Production of SOA from Hydroxyl Radical Oxidation of Two Cyanobacterial-derived BVOCs, Geosmin and 2-Methylisoborneol

HALEY E. PLAAS, Jin Yan, N. Cazimir Armstrong, Hans W. Paerl, Jason Surratt, UNC Chapel Hill

     Abstract Number: 209
     Working Group: Aerosol Sources and Constituents of Emerging Importance and Their Impacts across Spatial Scales

Abstract
Several studies have examined the production, transport, and atmospheric fate of biogenic volatile organic compounds (BVOCs) emitted from marine phytoplankton, but BVOCs produced by freshwater algae are largely overlooked.

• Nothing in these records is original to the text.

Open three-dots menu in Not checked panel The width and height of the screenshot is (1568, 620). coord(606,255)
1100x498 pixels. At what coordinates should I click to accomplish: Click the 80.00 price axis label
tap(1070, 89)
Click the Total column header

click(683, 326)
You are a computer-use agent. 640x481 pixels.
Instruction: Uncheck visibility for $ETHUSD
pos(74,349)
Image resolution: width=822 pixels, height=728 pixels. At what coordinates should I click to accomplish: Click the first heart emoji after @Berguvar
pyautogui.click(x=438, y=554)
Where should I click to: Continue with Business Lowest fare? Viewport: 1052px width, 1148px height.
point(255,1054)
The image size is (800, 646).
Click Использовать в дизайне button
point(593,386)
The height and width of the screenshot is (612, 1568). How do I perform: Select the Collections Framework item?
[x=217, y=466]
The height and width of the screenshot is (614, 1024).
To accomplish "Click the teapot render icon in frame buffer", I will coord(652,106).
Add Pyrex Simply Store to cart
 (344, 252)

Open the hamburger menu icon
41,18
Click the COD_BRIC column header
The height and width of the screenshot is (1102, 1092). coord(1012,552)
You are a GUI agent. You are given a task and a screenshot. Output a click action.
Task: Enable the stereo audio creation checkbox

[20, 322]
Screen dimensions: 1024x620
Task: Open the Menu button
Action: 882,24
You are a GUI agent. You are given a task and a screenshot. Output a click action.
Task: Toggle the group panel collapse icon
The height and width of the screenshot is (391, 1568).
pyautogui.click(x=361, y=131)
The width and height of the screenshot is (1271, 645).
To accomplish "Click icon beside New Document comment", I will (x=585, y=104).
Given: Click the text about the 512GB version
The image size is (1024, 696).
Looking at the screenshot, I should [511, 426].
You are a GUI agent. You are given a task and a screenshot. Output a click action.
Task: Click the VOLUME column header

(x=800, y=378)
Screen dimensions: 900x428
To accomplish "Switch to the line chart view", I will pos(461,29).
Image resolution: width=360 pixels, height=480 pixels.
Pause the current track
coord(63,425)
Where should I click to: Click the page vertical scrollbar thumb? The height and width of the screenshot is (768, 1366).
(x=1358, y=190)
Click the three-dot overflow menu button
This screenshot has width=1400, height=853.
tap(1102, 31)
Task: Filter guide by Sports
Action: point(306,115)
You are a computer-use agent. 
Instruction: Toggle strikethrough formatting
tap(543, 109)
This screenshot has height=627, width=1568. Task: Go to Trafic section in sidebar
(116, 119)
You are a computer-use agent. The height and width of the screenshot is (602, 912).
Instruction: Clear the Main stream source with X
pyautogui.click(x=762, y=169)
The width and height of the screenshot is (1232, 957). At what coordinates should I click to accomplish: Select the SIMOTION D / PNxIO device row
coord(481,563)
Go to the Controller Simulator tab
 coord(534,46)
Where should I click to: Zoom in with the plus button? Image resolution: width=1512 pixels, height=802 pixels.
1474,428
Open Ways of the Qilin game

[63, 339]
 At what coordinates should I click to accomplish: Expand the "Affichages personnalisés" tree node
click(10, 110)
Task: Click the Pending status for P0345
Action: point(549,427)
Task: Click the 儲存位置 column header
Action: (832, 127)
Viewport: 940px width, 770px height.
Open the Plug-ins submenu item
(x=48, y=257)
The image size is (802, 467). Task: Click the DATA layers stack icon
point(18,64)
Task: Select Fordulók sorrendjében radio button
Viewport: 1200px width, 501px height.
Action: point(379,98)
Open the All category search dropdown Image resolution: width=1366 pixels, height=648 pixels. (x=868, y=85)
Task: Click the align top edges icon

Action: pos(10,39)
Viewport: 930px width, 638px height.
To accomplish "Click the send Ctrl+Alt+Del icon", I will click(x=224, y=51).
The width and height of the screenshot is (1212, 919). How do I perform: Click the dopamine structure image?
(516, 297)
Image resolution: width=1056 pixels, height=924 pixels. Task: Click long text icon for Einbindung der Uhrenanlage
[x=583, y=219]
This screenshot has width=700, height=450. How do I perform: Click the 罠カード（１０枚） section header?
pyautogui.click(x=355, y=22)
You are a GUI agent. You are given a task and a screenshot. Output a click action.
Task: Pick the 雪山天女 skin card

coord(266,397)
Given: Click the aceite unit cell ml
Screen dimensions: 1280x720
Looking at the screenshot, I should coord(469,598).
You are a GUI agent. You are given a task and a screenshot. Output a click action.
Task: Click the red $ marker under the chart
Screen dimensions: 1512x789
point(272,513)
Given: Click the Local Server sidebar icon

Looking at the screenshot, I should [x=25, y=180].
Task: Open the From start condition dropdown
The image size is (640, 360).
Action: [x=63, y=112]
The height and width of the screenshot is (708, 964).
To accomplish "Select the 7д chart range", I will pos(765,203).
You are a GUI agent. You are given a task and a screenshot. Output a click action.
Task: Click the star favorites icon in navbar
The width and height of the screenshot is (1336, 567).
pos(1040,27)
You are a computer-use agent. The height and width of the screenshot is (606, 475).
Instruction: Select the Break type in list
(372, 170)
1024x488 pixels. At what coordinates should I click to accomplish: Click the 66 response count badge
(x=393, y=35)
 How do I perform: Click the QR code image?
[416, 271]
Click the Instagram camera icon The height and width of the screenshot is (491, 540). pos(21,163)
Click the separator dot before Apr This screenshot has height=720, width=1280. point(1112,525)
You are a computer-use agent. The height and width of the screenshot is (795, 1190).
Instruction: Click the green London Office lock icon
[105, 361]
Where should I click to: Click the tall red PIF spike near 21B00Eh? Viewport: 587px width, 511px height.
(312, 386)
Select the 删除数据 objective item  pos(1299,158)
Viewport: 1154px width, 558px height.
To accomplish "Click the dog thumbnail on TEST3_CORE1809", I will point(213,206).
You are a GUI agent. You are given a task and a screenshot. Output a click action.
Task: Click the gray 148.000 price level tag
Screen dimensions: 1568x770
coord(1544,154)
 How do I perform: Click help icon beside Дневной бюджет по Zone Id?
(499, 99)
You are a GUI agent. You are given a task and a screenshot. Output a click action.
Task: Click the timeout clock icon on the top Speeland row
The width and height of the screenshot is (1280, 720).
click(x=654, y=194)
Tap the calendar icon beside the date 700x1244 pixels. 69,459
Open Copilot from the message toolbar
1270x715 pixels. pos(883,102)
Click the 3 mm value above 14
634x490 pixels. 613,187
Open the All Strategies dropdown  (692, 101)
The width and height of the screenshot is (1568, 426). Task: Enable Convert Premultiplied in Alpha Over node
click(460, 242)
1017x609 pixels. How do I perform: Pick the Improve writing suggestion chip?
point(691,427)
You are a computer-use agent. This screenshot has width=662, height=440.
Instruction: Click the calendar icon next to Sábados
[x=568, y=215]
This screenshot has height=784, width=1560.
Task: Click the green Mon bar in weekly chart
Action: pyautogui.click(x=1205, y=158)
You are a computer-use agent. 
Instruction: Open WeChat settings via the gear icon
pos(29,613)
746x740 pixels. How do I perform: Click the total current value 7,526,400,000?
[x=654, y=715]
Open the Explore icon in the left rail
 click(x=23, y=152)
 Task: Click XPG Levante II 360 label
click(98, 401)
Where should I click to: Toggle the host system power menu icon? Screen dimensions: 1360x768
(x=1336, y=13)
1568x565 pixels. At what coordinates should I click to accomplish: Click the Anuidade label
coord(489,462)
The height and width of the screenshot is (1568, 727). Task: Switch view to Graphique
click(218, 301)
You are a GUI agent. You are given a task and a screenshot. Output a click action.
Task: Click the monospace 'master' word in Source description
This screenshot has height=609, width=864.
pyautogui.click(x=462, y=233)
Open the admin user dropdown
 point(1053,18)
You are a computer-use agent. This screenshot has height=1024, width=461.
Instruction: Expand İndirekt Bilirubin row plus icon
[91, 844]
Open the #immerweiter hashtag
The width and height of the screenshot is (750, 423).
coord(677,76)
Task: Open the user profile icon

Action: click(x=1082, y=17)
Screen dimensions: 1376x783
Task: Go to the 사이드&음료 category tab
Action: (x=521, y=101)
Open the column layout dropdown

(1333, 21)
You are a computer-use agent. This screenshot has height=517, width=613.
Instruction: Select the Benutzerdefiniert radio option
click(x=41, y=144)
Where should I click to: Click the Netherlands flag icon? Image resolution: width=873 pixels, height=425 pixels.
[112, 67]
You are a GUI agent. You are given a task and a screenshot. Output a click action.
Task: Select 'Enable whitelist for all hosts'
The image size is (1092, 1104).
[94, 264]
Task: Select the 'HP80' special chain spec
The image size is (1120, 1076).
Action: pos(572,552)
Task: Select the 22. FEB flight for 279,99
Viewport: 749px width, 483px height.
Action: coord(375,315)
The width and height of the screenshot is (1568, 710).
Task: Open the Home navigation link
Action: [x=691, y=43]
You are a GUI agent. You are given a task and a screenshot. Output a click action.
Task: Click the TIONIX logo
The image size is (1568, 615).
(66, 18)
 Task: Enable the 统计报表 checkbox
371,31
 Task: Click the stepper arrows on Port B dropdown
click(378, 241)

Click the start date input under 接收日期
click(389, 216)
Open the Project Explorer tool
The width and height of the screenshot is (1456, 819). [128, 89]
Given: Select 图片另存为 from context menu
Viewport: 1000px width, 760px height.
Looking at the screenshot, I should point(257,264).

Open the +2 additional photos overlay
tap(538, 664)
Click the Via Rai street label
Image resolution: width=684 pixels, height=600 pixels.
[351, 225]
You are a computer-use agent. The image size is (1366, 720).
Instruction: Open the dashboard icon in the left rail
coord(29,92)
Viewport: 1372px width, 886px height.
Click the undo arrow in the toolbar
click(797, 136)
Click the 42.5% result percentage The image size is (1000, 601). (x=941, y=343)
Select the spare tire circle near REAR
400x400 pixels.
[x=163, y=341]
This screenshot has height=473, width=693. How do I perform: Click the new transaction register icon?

Particularly, bloom-forming, harmful cyanobacteria are known to produce a suite of volatile metabolites, including geosmin (GSM) and 2-methlyisoborneol (2-MIB), an irregular sesquiterpene and monoterpene, respectively. GSM and 2-MIB are commonly tested for in water supplies, but their fate in the atmosphere is unknown. Hydroxyl radicals (·OH) are one key atmospheric oxidant which react rapidly with VOCs to form secondary gases and organic aerosols, which impact climate and human health. To investigate this pathway, we oxidated both GSM and 2-MIB via ·OH and observed the size distribution, concentration, and chemical composition of the secondary organic aerosol (SOA) produced. In separate triplicate trials, GSM and 2-MIB reacted with ·OH at a relative humidity of 50% in a Potential Aerosol Mass Oxidative Flow Reactor (PAM-OFR) for 30-38 days of equivalent atmospheric ·OH exposure. Conditions in the PAM were selected to mimic conditions in the southeastern United States during summertime when cyanobacterial blooms are most common. Real-time particle mass and number concentrations were measured using a scanning mobility particle sizer, and nucleation events were observed following the oxidation of both cyanobacterial-derived BVOCs, with mass concentrations of ~80 µg m-3 for GSM and ~200 µg m-3 for 2-MIB. SOA chemical composition was measured by impacting particles onto a Teflon filter for offline analysis using reverse phase liquid chromatography coupled with electrospray ionization high-resolution quadrupole time-of-flight mass spectrometry (RPLC/ESI-HR-QTOFMS). Filters are currently being analyzed for chemical constituents of SOA produced and SOA formation pathways are being proposed. We anticipate the molecular-level SOA constituents identified may serve a potential chemical tracers needed for source apportionment of SOA particles derived from harmful cyanobacteria in freshwater systems.